At each stage of succession, a new species colonises the area and may change the environment. How might a species alter the environment?

Answer 60

• Make the environment less suitable for existing species. New species may out-compete old.
• Make the environment more suitable for other species with different adaptations. Species may be out-competed by better adapted new species.

Question 61

How does succession increase biodiversity?

Answer 61

Successional changes alter the abiotic environment, resulting in a less-hostile environment, aiding survival.
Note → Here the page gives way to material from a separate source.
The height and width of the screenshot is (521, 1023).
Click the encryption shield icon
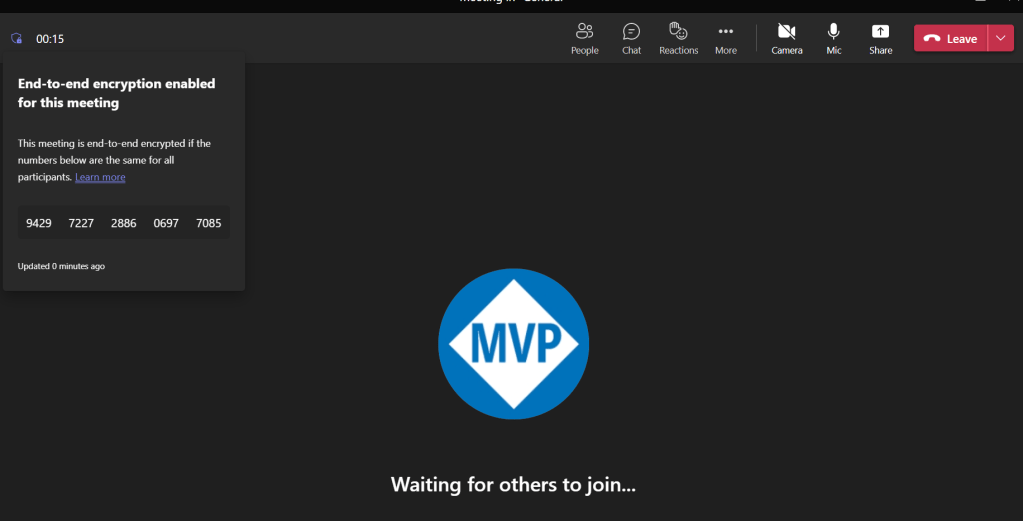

New communities form, biodiversity increased.

Question 62

What is the ‘pioneer species’?

Answer 62

The first organism to colonise an inhospitable environment.

Question 63

What features do pioneer species possess that suit them to colonisation?

Answer 63

• Asexual reproduction- single organism can multiply to grow population.
• Produce vast quantities of wind-dispersed seeds/spores, reaching isolated situations.
• Rapid germination of seeds
• Ability to photosynthesise, light available, food not.
• Ability to fix nitrogen from atmosphere, soil has no nutrients
• Tolerance to extreme conditions.

Question 64

What is a climax community?

Answer 64

Once the community reaches balanced equilibrium, few new species replacing established species. Many species flourish, much biodiversity. Remains stable over long period of time.

Question 65

What environmental features emerge as a result of succession?

Answer 65

• Less hostile abiotic environment: soil forms, nutrients, plant shelter from wind. Leads to…
• A greater number and variety of habitats and niches that produce…
• Increased biodiversity as different species occupy these habitats. Especially evident in early stages, peaking mid-succession, decreasing once climax is reached. Decrease due to dominant species out-competing pioneer, leading to elimination from community. With increased biodiversity comes…
• More complex food webs leading to…
• Increased biomass, especially mid-succession.

Question 66

What is secondary succession?

Answer 66

Succession occurs when land that already sustained life is altered, e.g. due to land clearance or forest fire. Succession to reach climax is achieved rapidly.

Question 67

Why is secondary succession achieved rapidly?

Answer 67

• Soil exists
• Spores and seeds alive in soul
• Influx of plants/animals through dispersion/migration of surrounding area.

Question 68

Describe features of a climax community in a temperate climate

Answer 68

Plenty of available water, mild temperatures, little fluctuation between seasons. Climax contains large trees that grow in deep soil.

Question 69

Describe features of a climax community in a polar climate

Answer 69

Little available water, low temperatures, massive fluctuation in seasons. Large trees unable to grow in such conditions, so climax contains only shrubs or herbs.

Question 70

Define ‘conservation’

Answer 70

Conservation is the management of the Earth’s natural resources by humans in such a way that maximises their future use. Involves active intervention from humans to maintain ecosystems and biodiversity. A dynamic process, entails careful management of existing resources and reclamation of those already damaged by human activities.

Question 71

Give the main reasons for conservation

Answer 71

• Personal to maintain our planet.
• Ethical: respect to other species that occupy Earth.
• Economic: living organisms contain a gene pool with the capacity to make millions of substances, valuable in the future. Long-term productivity is greater if ecosystems maintained.
• Cultural & aesthetic: Habitats enrich life.

Question 72

How does managing succession help conservation?

Answer 72

By preventing change to the next stage in succession. Many species present in pioneer community not present in climax community.

Question 73

Give 2 methods of conservation

Answer 73

• Animals allowed to graze on land, eating growing points of shrubs, keeps vegetation low
• Managed fires lit, after which secondary succession occurs, pioneer species that grow back first are the conserved species. Larger species take longer to regrow.